* Activity
Reproduce exactly, from the data that follows, the line with "Task: Click the 更新目录 icon", the line with "1260x1116 pixels.", and every line that lies between them.
[Records provided Boundary: Start]
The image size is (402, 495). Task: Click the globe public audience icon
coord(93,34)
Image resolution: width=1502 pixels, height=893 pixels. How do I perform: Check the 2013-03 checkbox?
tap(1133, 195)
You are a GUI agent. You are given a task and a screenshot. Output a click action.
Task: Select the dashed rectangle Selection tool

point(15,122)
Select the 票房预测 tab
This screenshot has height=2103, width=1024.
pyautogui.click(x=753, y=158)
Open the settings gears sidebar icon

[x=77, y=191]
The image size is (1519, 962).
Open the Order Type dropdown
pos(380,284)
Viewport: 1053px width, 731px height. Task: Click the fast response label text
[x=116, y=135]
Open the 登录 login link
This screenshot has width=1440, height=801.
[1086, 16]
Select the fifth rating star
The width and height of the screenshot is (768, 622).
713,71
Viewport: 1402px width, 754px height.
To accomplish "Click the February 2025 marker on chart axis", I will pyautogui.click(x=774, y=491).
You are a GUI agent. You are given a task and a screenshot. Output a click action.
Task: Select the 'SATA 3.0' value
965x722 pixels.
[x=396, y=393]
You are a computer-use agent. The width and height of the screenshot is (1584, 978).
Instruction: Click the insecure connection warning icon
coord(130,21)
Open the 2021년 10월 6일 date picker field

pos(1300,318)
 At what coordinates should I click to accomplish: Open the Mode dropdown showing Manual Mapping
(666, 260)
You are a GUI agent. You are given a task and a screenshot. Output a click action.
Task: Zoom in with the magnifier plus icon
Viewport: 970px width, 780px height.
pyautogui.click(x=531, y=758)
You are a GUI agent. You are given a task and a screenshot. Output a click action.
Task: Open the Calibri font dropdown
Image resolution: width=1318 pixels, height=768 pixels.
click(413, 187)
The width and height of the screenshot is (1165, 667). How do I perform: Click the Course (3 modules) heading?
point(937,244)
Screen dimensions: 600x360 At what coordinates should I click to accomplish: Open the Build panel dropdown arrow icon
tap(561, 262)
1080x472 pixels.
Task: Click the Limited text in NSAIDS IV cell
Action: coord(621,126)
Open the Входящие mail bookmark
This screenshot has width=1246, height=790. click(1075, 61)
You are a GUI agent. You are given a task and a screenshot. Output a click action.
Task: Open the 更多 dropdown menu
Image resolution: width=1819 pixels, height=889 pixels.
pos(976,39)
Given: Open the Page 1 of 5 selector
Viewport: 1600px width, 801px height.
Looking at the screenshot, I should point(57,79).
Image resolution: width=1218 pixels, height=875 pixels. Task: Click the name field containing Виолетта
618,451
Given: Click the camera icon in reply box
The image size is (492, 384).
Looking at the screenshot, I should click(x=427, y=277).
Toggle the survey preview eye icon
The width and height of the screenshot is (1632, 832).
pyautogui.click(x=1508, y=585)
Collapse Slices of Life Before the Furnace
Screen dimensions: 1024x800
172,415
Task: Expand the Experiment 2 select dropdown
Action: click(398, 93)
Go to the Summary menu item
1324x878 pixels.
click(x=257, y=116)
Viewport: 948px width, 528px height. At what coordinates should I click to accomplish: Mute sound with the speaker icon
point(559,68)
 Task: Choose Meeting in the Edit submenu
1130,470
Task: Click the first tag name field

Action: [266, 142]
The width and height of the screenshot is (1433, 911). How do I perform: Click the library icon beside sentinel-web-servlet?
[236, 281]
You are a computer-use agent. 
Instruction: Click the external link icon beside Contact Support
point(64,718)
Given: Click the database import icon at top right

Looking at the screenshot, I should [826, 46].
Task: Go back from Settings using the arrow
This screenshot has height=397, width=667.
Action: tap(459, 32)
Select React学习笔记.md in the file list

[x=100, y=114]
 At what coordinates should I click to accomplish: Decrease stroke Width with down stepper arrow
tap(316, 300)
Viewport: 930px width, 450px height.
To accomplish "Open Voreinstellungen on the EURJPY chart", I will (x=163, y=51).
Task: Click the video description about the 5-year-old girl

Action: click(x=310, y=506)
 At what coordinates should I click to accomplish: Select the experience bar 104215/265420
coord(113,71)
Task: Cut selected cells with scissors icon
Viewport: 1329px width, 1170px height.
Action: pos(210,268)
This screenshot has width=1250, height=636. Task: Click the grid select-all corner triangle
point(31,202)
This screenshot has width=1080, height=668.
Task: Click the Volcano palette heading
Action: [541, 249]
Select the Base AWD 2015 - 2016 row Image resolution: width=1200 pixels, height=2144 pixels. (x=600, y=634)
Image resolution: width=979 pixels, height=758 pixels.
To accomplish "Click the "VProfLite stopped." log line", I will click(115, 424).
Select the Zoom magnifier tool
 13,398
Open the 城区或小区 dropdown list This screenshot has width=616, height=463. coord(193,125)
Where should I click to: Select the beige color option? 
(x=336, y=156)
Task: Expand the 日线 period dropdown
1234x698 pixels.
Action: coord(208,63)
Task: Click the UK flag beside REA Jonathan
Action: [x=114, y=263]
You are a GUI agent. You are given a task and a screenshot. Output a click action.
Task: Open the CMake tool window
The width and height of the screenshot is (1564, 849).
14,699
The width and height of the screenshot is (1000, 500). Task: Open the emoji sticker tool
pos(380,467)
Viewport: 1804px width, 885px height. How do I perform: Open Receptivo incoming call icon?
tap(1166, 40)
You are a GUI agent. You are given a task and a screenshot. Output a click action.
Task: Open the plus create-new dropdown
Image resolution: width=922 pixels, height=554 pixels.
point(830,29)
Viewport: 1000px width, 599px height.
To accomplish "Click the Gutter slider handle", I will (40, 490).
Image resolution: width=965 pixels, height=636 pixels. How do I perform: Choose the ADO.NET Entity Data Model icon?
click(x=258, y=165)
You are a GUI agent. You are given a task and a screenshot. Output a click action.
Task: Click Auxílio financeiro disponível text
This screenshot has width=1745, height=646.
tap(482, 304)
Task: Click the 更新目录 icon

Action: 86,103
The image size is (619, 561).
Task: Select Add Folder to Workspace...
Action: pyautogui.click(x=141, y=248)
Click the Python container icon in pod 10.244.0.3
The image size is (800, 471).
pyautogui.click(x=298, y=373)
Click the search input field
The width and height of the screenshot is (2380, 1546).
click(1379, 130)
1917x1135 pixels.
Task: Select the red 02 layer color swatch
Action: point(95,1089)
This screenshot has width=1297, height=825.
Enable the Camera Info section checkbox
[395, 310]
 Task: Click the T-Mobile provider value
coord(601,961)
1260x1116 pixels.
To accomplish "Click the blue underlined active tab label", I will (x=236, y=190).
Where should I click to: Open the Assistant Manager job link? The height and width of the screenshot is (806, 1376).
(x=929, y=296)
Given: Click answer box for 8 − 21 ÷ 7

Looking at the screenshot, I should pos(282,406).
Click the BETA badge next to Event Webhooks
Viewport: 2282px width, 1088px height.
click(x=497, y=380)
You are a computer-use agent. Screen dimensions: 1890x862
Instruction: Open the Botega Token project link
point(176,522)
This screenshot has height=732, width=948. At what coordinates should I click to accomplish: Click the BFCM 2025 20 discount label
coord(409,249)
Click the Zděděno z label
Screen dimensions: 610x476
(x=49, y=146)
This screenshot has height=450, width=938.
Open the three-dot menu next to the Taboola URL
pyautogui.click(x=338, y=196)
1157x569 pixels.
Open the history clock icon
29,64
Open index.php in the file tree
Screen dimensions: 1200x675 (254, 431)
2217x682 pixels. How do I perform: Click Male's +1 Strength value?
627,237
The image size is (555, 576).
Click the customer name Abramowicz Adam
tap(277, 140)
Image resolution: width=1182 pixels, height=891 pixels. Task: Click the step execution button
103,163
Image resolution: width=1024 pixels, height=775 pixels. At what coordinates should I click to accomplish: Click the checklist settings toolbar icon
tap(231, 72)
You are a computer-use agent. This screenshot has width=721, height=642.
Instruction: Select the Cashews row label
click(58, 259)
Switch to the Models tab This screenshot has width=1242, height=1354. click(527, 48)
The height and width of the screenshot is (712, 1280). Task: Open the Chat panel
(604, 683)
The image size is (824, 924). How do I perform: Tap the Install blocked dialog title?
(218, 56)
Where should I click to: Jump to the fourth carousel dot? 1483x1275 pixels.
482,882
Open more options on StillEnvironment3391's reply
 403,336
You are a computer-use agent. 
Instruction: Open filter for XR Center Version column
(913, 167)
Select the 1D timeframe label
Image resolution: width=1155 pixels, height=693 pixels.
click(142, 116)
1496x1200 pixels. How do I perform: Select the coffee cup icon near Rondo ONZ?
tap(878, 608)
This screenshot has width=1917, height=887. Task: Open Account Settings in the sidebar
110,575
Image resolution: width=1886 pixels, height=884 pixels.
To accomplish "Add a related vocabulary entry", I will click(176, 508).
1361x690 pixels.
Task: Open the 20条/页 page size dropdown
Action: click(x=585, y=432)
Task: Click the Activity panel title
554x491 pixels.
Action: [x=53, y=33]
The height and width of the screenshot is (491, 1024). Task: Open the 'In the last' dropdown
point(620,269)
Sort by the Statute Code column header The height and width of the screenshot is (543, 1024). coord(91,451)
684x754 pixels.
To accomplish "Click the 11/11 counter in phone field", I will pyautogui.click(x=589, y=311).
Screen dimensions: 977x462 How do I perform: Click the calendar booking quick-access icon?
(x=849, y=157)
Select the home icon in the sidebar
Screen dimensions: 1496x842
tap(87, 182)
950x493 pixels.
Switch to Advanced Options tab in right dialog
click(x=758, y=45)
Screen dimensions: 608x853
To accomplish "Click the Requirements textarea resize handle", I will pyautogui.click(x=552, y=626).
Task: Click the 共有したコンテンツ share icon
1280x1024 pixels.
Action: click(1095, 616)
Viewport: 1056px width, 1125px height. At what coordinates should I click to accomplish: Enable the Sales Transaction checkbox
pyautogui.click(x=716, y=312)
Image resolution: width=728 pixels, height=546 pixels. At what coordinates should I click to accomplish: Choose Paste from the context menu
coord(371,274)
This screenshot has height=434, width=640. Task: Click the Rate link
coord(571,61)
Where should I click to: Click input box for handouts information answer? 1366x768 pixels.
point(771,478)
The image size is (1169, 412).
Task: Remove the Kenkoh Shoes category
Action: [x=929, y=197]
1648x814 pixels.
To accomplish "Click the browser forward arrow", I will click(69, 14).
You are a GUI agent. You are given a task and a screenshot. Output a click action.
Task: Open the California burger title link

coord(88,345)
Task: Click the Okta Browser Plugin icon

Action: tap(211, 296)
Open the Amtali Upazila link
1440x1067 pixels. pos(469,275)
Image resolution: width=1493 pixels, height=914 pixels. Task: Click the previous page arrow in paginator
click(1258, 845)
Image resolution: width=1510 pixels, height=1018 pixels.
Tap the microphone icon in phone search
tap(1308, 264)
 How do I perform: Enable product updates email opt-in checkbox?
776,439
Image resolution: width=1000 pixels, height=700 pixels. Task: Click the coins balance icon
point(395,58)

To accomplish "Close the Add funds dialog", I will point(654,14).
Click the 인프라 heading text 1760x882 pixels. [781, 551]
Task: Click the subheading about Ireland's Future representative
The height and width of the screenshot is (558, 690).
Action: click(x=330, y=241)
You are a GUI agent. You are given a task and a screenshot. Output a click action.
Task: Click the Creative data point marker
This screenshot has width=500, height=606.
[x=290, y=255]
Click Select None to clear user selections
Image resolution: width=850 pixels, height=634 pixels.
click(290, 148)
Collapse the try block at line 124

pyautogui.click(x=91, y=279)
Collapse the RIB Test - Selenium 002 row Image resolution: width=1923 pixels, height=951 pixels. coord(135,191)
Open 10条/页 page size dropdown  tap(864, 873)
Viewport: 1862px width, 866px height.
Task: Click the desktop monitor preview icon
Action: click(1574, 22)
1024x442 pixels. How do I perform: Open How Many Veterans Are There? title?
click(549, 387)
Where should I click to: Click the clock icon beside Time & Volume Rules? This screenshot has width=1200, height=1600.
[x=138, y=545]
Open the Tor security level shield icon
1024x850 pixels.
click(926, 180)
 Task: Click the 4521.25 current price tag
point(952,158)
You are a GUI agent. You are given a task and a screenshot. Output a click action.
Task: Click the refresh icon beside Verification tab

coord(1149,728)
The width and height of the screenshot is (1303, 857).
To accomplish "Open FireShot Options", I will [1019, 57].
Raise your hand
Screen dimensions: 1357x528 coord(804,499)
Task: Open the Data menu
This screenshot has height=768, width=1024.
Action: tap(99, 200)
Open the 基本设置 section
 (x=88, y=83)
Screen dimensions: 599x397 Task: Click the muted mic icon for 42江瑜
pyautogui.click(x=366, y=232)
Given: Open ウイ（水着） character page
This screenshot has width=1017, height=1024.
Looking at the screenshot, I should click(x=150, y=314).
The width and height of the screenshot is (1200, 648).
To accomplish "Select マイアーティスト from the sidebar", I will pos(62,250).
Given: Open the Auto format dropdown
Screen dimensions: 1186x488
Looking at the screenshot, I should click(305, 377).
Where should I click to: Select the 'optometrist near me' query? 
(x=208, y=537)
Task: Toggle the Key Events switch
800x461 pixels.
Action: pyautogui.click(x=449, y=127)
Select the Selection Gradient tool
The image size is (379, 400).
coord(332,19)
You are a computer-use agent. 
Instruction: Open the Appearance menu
[Records provided Boundary: End]
* Task result
Task: Click the 更新目录 icon

Action: 86,103
The image size is (619, 561).
Task: Select Add Folder to Workspace...
Action: pyautogui.click(x=141, y=248)
Click the Python container icon in pod 10.244.0.3
The image size is (800, 471).
pyautogui.click(x=298, y=373)
Click the search input field
The width and height of the screenshot is (2380, 1546).
click(1379, 130)
1917x1135 pixels.
Task: Select the red 02 layer color swatch
Action: point(95,1089)
This screenshot has width=1297, height=825.
Enable the Camera Info section checkbox
[395, 310]
 Task: Click the T-Mobile provider value
coord(601,961)
1260x1116 pixels.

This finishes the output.